I'm not sure how we would take this normalized placement and combine it with whatever importance we put on kills/elims

#

I guess we could apply similar normalization on expected RP gains (instead of placement)

bronze berry
#

Yeah you'd probably have to do that, although since kills aren't affected by how many of a hunter is picked in a lobby it might not work the same

#

But it likely works out to a very good representation nonetheless, since you would still expect a normal distribution of ranked points, which tightens as the number of picks in a lobby increases

verbal light
#

Yeah I think similar to placement, if there are 10 hudsons in a game, there's a limit to how many kills the 10th place hudson can get

#

Either way - I think the normalization function seems sound, should be pretty easy for me to try and apply it just to see what it looks like!

#

Very early on, DemApples suggested something similar, I might even have a version of it from back then

bronze berry
#

Oh thats funny! What made you choose to not go with that in the end then?

#

I'm not sure what the advantages/disadvantages of different methods might be

verbal light
#

I think one of the primary reasons is how readily interpretable something is to the average person/player/designer

The more normalizations/weighting you do, it's less intuitive how to understand and utilize the data

#

I think we also found that the normalized values were more or less similar (in terms of ordering of hunter power) to just the "remove the dupes and calculate" method

bronze berry
#

Oh i see!
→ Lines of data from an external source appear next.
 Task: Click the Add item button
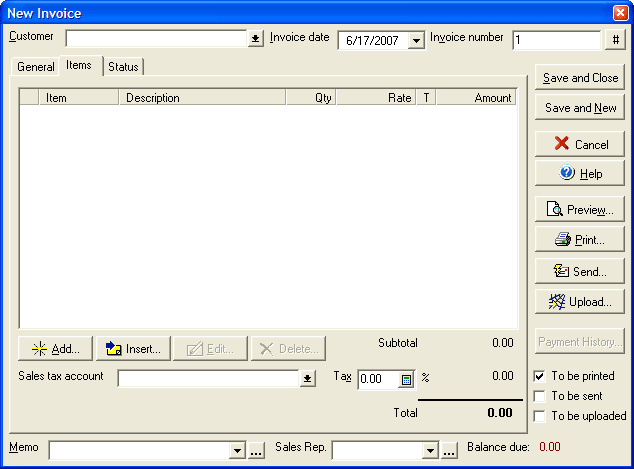55,349
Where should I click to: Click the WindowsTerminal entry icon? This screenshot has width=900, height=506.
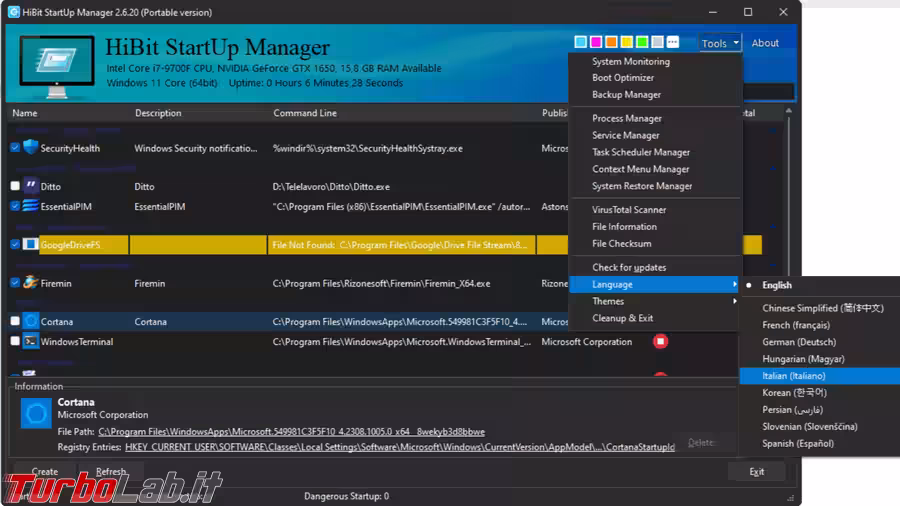(30, 341)
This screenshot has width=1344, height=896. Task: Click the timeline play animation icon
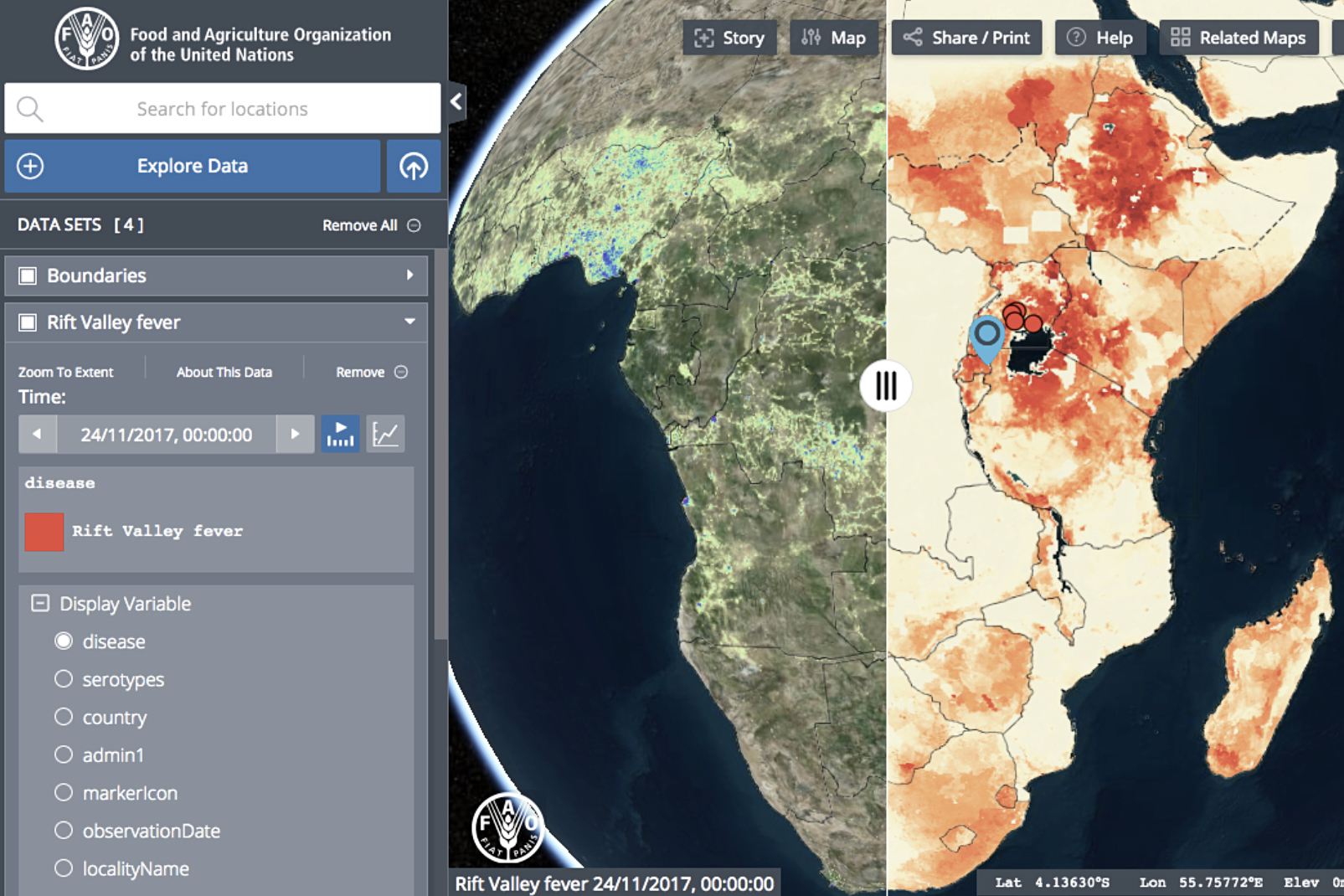tap(340, 434)
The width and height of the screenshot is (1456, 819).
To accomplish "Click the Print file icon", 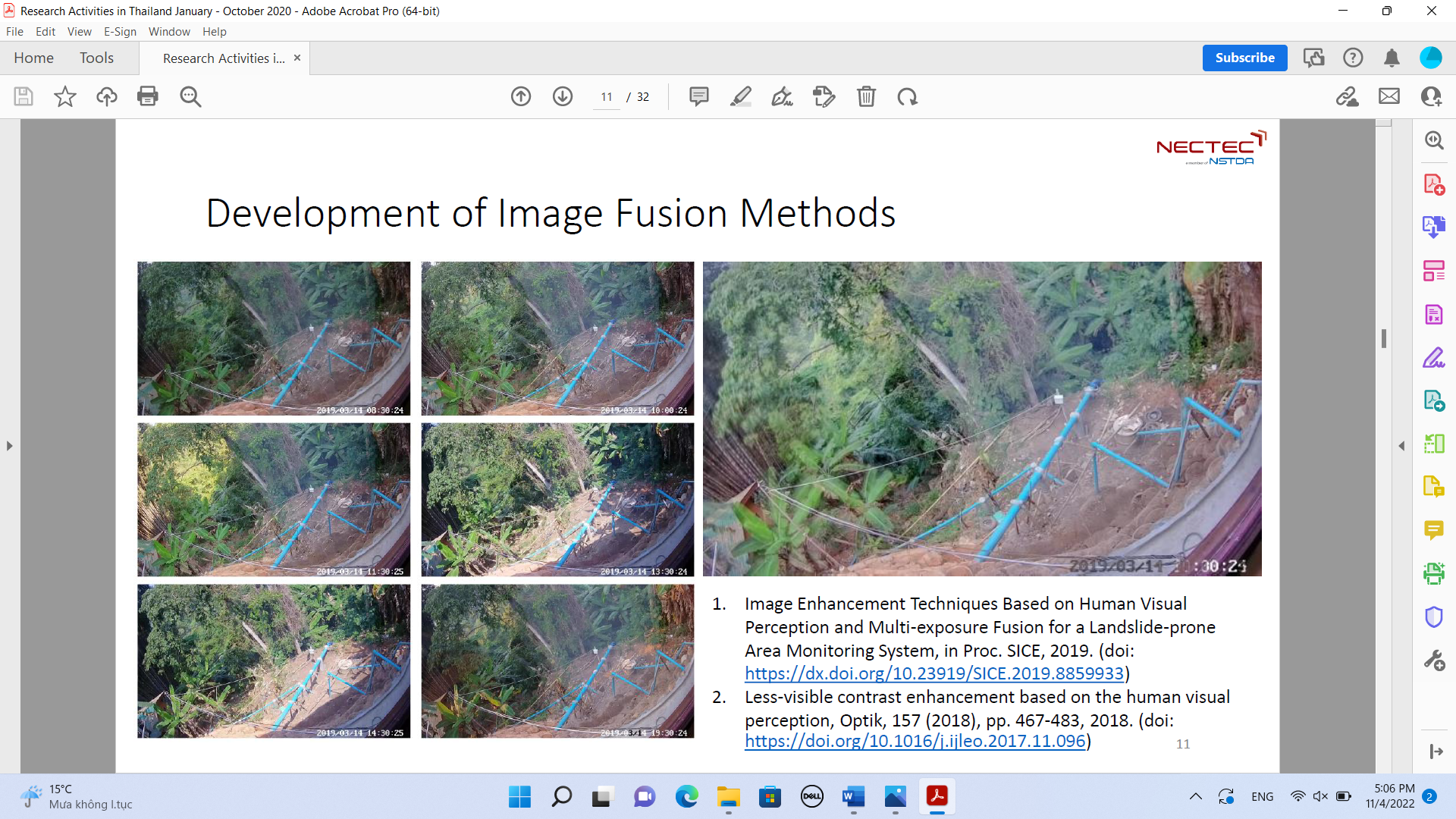I will click(x=148, y=96).
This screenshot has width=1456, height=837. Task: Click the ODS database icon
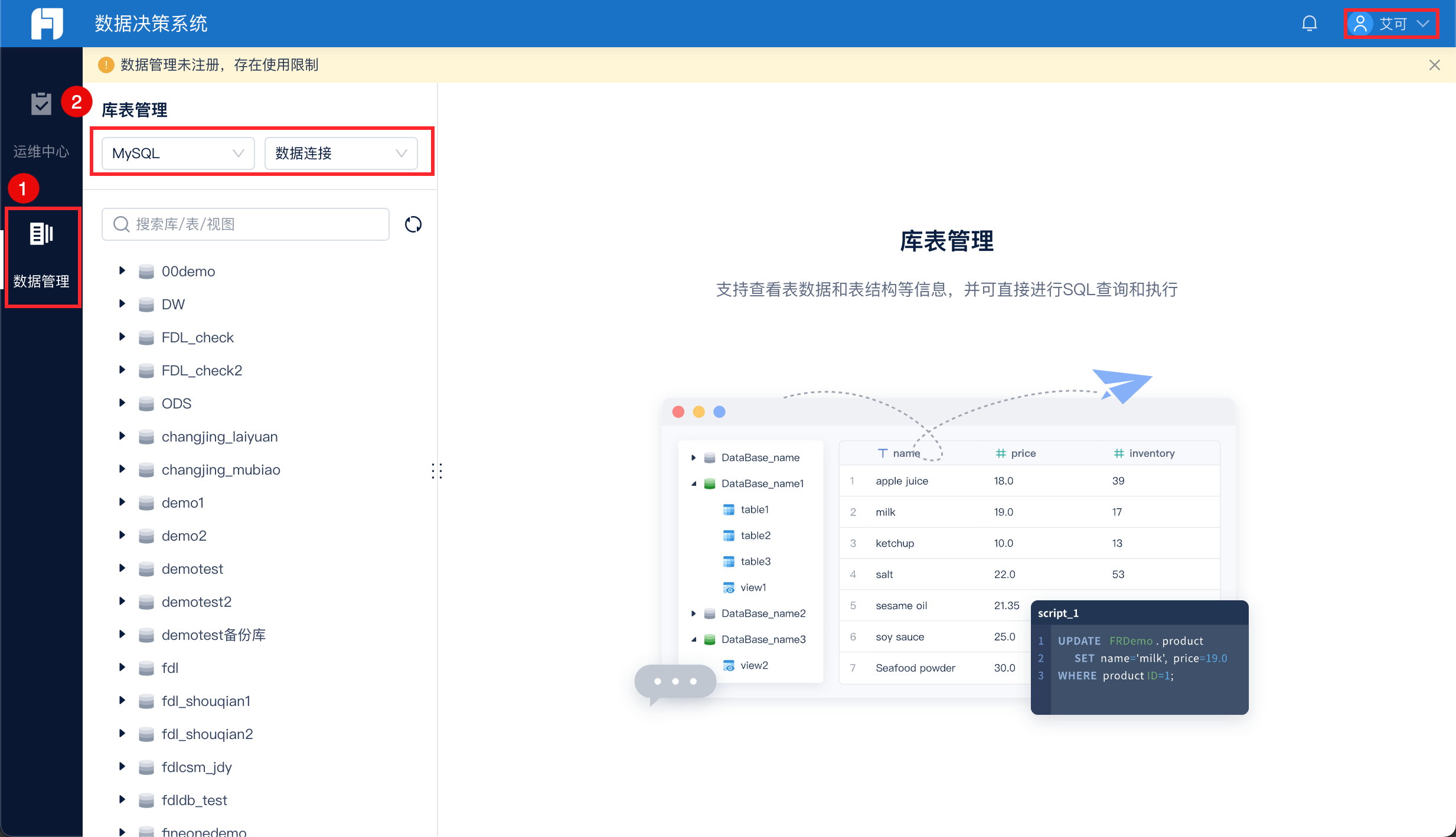(x=146, y=404)
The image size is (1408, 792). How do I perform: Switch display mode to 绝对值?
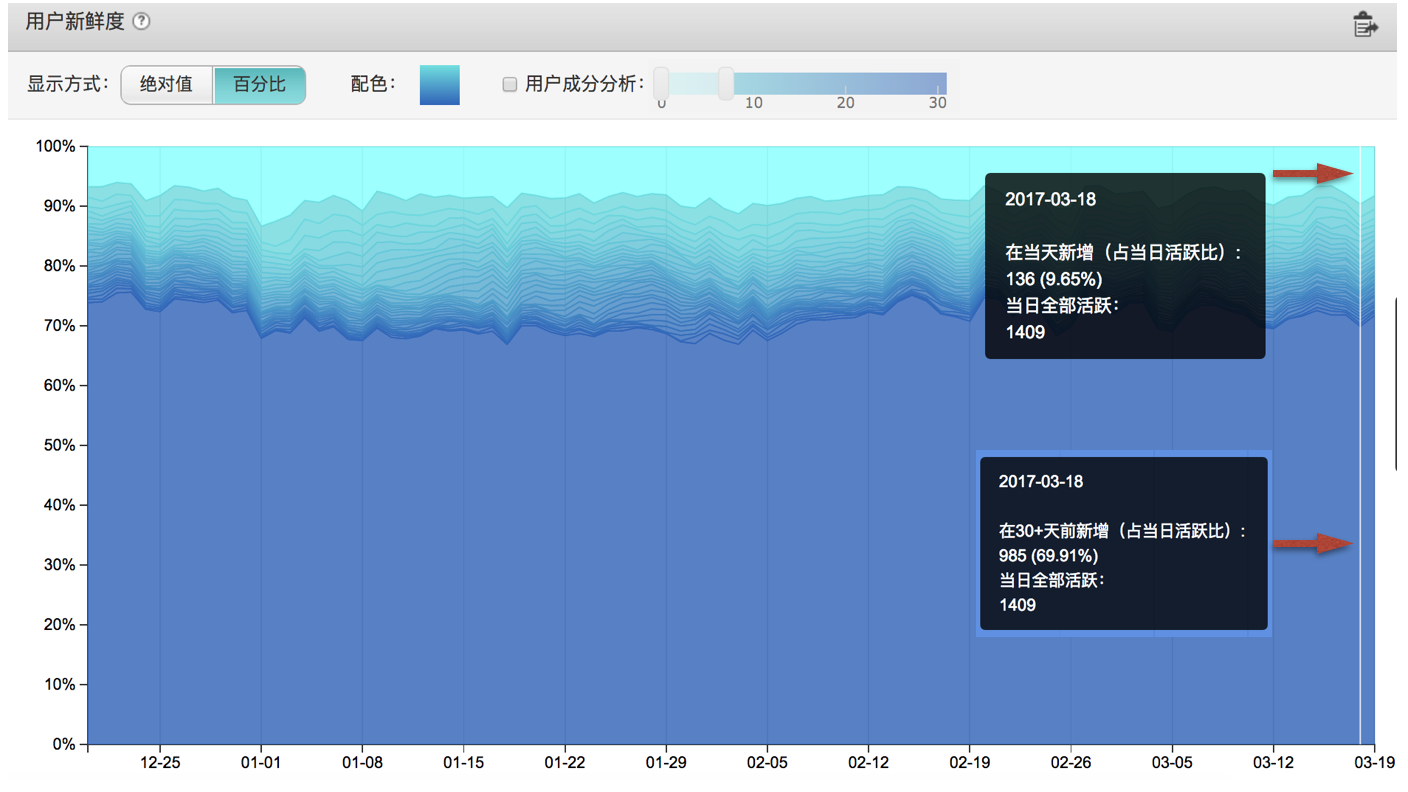[168, 85]
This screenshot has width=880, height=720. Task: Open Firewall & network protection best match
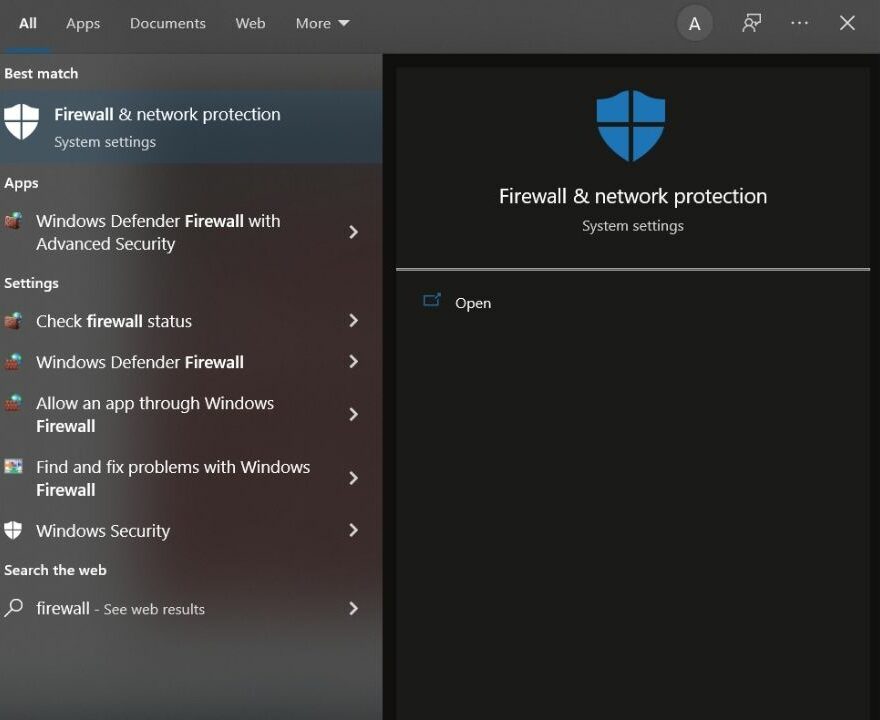click(167, 126)
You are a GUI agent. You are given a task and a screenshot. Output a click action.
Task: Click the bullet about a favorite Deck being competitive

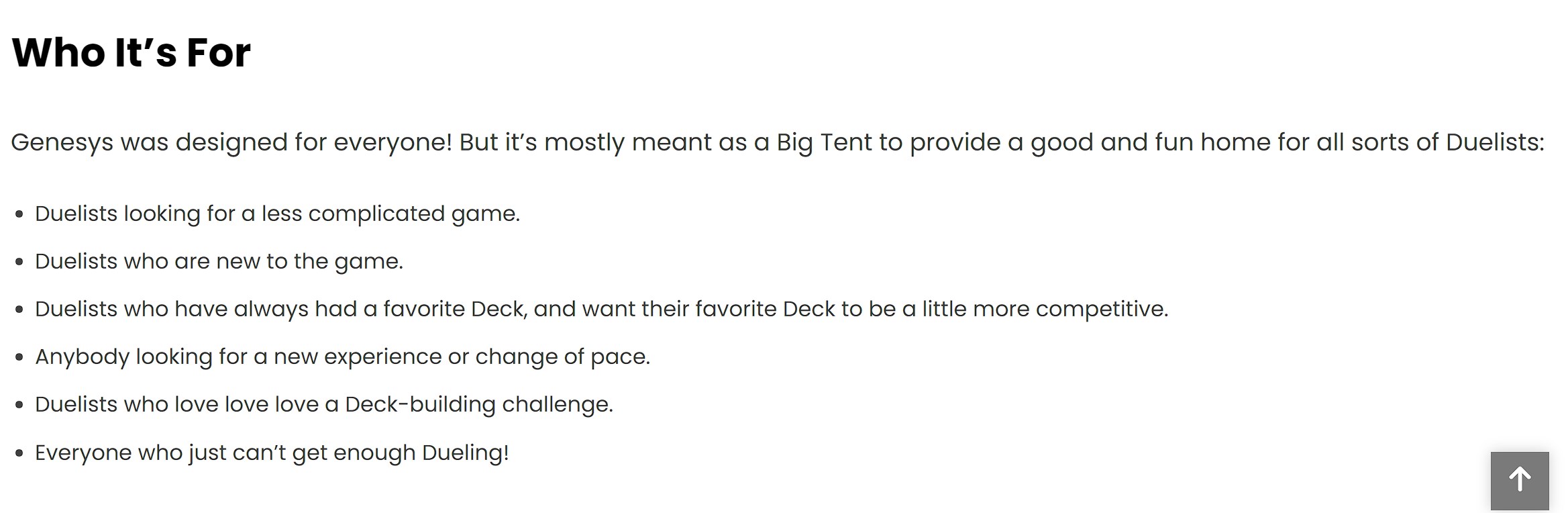[x=602, y=309]
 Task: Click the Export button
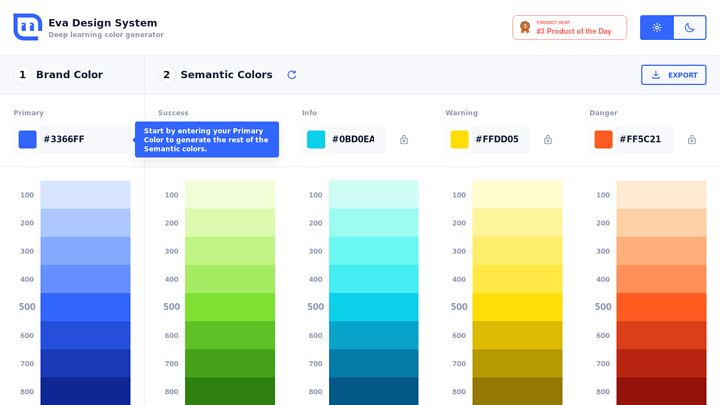673,75
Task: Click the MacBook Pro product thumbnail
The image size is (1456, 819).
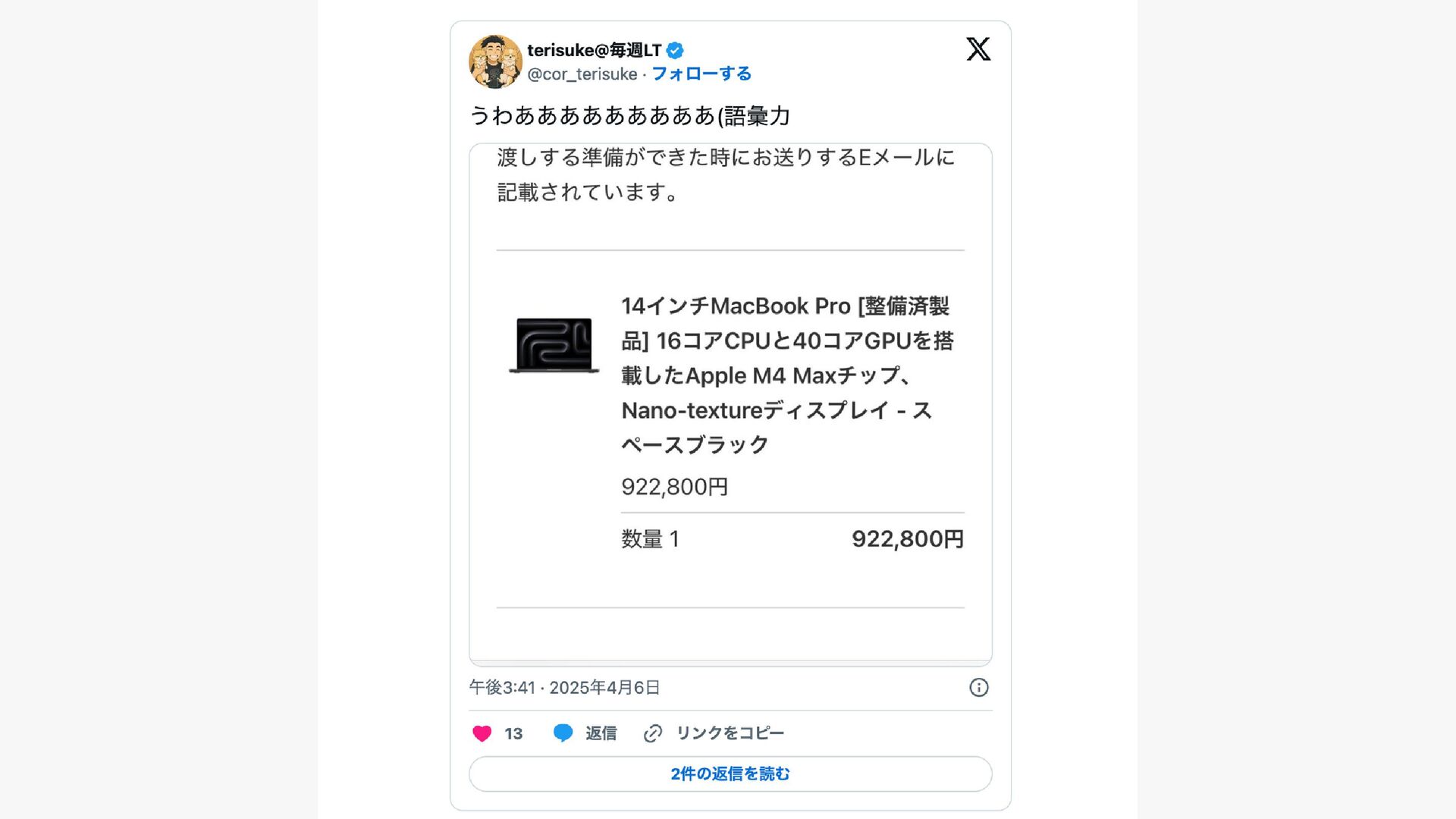Action: click(x=554, y=345)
So its just easier to work with and understand what its telling you?

#

And yeah, from what I've seen of the data, it seems like prettymuch however you look at the data, the same outliers are still the same outliers

#

Maybe the important takeaway is that having lots of different ways to look at the same data helps view balance from different angles - average placement is always going to paint a false picture if a hunter is doing something strange like a 50/50 coinflip for coming 1st or 10th

verbal light
#

(that being said, you've made me curious so I'm looking at applying your suggestion to see what things look like)

worldly spruce
verbal light
# bronze berry let me know how it goes o:

Gave it a whirl -

  • Left side is average placement for all games where that particular hunter only showed up 3 or fewer times
  • Right hand is average placement using the normalization/scalar you suggested
  • Both are sorted from lowest placement (most powerful) to highest placement

Overall, results look pretty similar, not just in valence but also in magnitude; some deviations here and there but not by much

(Purposely left numbers out and used a specific sample of data because... I don't want this to become a "Is X Hunter OP?" discussion lol)

bronze berry
#

Oh wow yeah that correlates very well!

#

it looks like its just scaled in a little

#

and the median hunters like #7 to #12 or so I would expect to be mostly sorted by noise rather than there being many real differences anyway

#

so I'm not too surprised they're a little different

#

how interesting!

verbal light
#

Yeah - now that I've got it stood up, I might just keep it in our usual dashboards for a little while, just to see if/when there are any deviations

With the soon-to-come ranked changes, we're probably going to pretty dramatically shift how we assess hunter power (to care meaningfully more about combat in addition to placement), so this will be nice to have in our back pocket to check against whatever changes we make to how we interpret the data

#

Thanks for suggesting this/walking me through your math, this was super fun!